Three months ago, I served up a list of reasons for lowering one’s exposure to riskier assets. I discussed weakness in market internals where fewer and fewer corporate components of the Dow and S&P 500 had been propping up the popular U.S. benchmarks. I talked about the faster rate of deterioration in foreign stocks over domestic stocks via the Vanguard FTSE All-World (NYSE:VEU):S&P 500 SPDR Trust (NYSE:SPY) price ratio. Additionally, I highlighted exorbitant U.S. stock valuations, the Federal Reserve’s rate hike quagmire and the ominous risk aversion in credit spreads.

Three months later, a wide variety of risk assets are trading near 52-week lows or near year-to-date lows. Higher yielding bonds via PIMCO 0-5 Year High Yield Corporate (NYSE:HYS) as well as iShares iBoxx High Yield Bond (NYSE:HYG) are floundering in the basement.

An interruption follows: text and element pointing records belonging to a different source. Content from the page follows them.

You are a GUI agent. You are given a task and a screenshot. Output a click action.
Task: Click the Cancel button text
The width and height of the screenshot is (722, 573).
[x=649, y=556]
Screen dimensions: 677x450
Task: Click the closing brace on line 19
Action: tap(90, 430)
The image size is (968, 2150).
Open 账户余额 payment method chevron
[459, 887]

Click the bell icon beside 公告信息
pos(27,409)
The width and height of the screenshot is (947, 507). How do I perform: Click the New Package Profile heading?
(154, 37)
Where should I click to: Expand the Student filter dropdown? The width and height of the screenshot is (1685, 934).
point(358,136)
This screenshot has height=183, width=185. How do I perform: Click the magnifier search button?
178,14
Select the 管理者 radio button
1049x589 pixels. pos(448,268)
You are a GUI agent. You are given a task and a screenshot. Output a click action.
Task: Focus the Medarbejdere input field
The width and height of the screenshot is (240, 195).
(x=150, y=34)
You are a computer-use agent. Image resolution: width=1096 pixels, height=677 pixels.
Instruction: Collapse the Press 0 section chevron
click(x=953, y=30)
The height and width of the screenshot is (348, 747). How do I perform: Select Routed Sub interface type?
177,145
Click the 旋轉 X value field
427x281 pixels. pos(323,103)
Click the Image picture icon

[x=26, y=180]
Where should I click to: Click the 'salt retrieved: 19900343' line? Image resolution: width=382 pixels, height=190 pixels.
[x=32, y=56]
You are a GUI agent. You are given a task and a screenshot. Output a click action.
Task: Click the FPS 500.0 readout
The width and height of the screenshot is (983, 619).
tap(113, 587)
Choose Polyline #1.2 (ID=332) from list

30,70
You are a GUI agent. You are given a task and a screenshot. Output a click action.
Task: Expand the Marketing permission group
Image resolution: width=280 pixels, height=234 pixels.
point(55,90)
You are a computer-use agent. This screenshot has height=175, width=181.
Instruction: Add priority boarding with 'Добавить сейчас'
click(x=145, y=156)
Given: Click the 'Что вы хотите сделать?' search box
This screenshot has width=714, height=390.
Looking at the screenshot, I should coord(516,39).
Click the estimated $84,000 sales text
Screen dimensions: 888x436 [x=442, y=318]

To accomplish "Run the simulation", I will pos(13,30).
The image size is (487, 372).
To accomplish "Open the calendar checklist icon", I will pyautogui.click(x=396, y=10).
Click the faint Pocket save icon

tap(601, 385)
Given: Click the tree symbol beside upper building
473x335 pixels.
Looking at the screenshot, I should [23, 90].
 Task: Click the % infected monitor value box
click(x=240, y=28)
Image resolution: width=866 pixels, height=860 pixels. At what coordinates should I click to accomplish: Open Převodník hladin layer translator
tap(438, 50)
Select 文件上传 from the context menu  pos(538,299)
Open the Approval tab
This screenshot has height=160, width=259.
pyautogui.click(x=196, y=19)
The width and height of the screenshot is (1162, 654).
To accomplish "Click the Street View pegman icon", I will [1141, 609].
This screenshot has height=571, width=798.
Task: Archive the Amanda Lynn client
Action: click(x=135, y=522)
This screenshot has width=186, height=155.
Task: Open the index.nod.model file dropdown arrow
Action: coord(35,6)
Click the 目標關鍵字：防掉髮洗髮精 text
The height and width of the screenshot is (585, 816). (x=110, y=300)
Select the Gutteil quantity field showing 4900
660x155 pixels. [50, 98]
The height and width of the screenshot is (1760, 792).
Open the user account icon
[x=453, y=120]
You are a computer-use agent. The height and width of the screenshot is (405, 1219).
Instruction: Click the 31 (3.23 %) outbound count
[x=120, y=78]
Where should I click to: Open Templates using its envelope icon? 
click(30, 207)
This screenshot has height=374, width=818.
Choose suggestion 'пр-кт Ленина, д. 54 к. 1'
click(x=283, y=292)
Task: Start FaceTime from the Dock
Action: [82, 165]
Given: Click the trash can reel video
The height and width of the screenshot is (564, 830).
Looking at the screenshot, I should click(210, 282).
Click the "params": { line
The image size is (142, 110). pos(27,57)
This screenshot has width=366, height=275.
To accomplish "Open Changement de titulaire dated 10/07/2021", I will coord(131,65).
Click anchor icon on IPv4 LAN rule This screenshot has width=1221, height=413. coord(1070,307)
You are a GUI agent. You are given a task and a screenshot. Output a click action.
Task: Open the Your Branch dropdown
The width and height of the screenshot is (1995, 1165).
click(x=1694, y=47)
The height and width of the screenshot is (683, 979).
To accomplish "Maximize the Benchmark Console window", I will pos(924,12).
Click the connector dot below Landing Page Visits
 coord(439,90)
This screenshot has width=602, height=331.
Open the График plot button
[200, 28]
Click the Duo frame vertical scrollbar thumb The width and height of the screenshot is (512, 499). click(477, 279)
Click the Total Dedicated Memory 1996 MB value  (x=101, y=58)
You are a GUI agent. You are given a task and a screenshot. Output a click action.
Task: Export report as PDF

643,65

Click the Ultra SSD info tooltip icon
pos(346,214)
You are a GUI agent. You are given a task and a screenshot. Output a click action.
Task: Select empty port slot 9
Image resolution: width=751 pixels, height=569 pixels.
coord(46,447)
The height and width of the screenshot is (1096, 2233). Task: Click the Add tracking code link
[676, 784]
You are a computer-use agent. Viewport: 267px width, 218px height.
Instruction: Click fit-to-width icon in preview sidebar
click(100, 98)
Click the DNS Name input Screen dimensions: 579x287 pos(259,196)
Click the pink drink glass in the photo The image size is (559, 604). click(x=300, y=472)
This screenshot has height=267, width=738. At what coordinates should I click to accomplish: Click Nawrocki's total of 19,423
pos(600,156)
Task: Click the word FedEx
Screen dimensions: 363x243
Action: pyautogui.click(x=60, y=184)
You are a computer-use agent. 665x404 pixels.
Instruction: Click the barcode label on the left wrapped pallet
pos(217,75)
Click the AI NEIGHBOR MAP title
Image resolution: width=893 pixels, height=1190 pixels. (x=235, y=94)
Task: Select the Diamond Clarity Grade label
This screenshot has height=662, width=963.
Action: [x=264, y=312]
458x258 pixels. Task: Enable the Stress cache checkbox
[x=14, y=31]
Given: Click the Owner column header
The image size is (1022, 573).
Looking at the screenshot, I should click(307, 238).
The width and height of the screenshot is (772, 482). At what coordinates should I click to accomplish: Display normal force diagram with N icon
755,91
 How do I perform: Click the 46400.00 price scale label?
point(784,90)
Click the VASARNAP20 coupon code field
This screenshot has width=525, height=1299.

Energy via Equal Weight Energy (NYSE:RYE) has broken down below the S&P 500’s correction lows of August 24, suggesting that a bounce in oil and gas may be premature. Even former leadership in the beloved biotech sector via SPDR S&P Biotech Index (NYSE:XBI) reminds us that bearish drops of 33% can destroy wealth as quickly as it is accumulated.

Is it true that, historically speaking, bull market rallies typically fend off 10%-19% pullbacks? Absolutely. Yet there is nothing typical about zero percent rate policy for roughly seven years. For that matter, there was nothing normal about the U.S. Federal Reserve’s quantitative easing experiment – an emergency endeavor where $3.75 trillion in electronic dollar credits were used to acquire government debt and mortgage-backed debt. And ever since its 3rd iteration came to an end eleven months ago, broad market index investments like Vanguard Total Stock Market (NYSE:VTI) have lost ground.